[Recorded data — start]
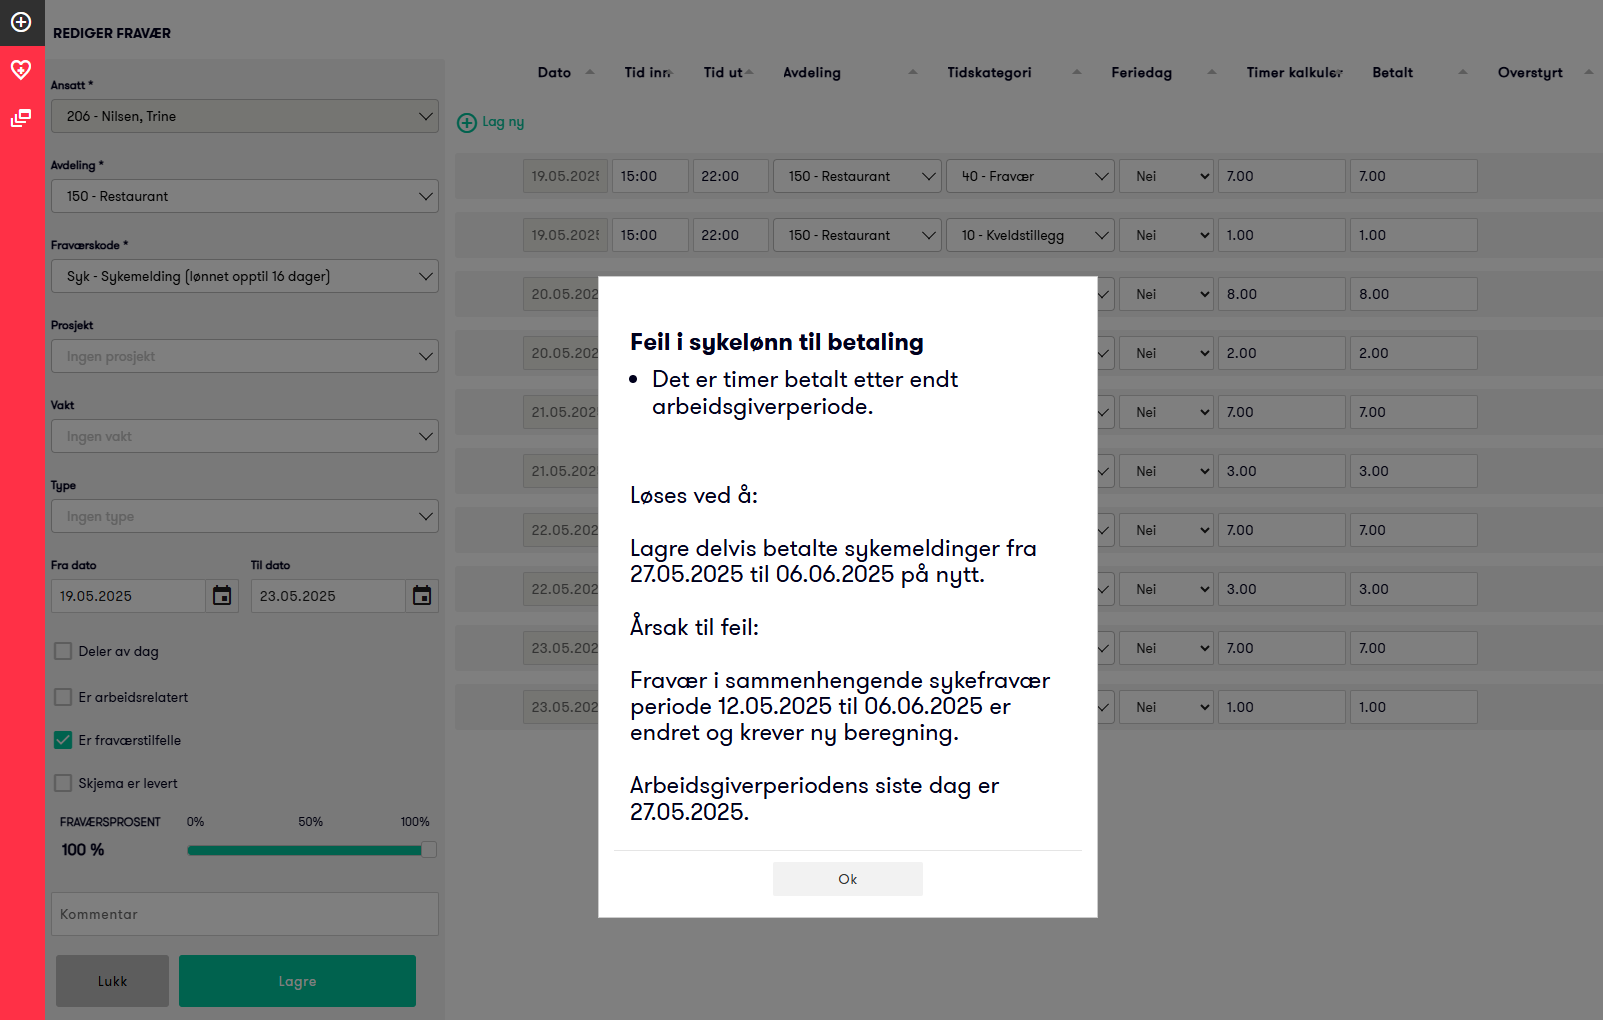Click into the Kommentar text field
1603x1020 pixels.
(245, 914)
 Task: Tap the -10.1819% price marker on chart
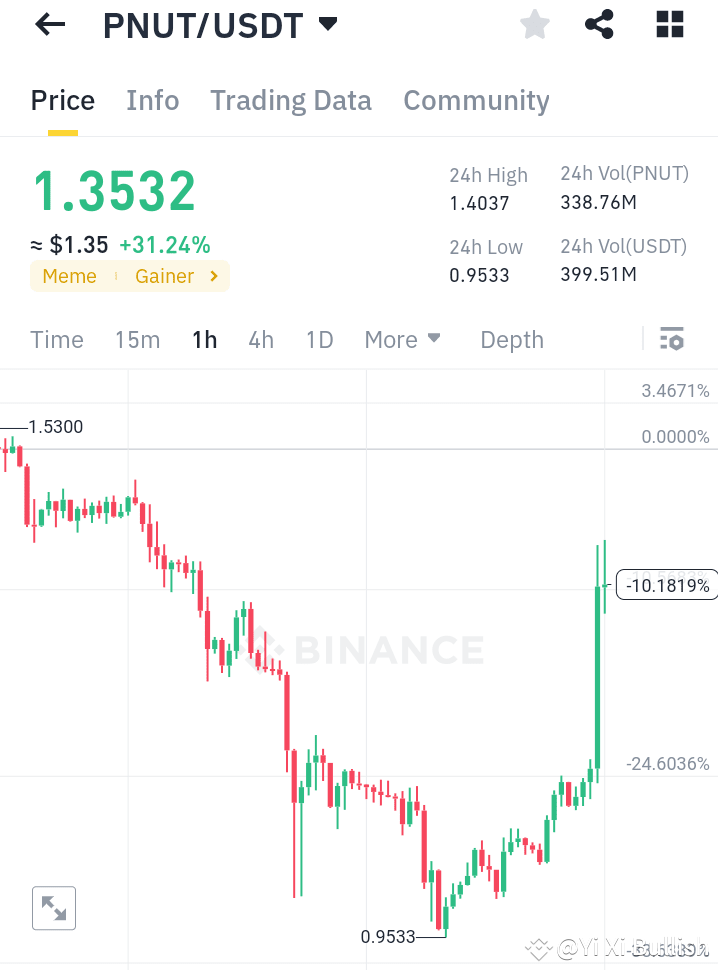pos(666,585)
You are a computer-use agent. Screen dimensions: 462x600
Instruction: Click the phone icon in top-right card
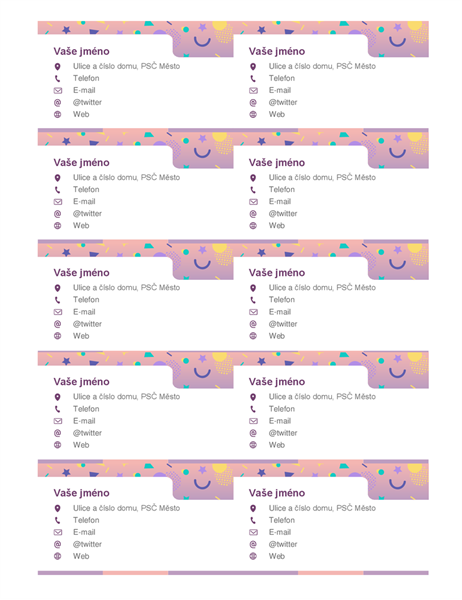pyautogui.click(x=253, y=78)
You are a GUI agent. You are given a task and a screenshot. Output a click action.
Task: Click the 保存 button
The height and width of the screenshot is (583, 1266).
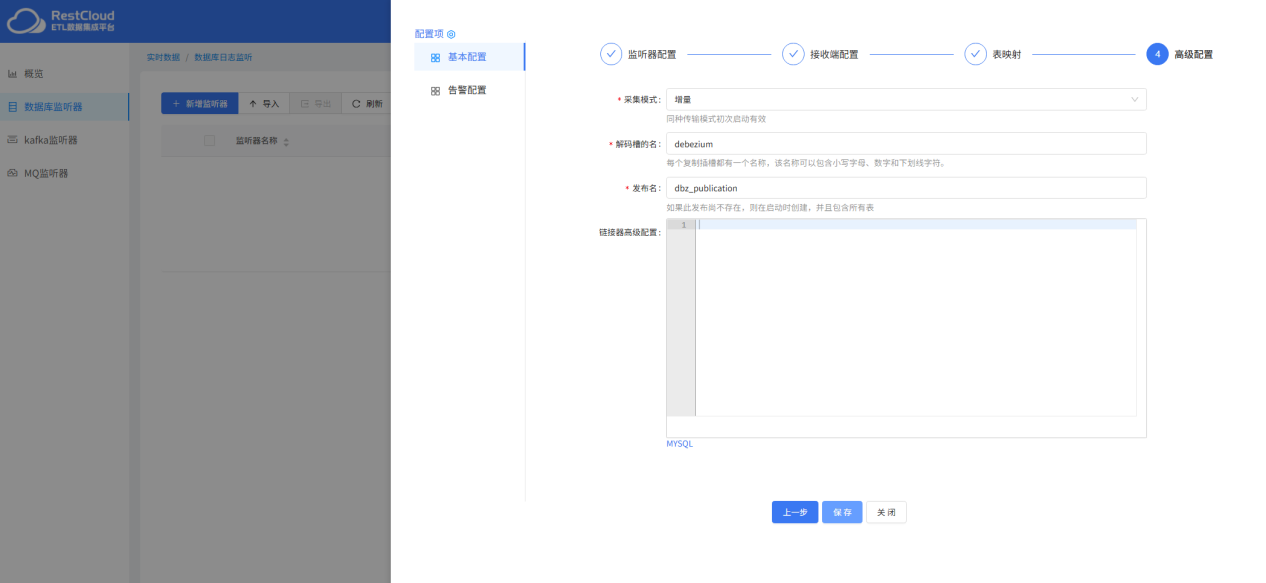coord(842,512)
[Recorded data — finish]
Task >> Please repeat exactly the lines from the one containing "Instruction: Click the" through the end of the entries, both included, omitting pictures.

Problem solution >>
Instruction: Click the phone icon in top-right card
pyautogui.click(x=253, y=78)
You are a GUI agent. You are given a task and a screenshot. Output a click action.
Task: Click the 保存 button
The height and width of the screenshot is (583, 1266).
coord(842,512)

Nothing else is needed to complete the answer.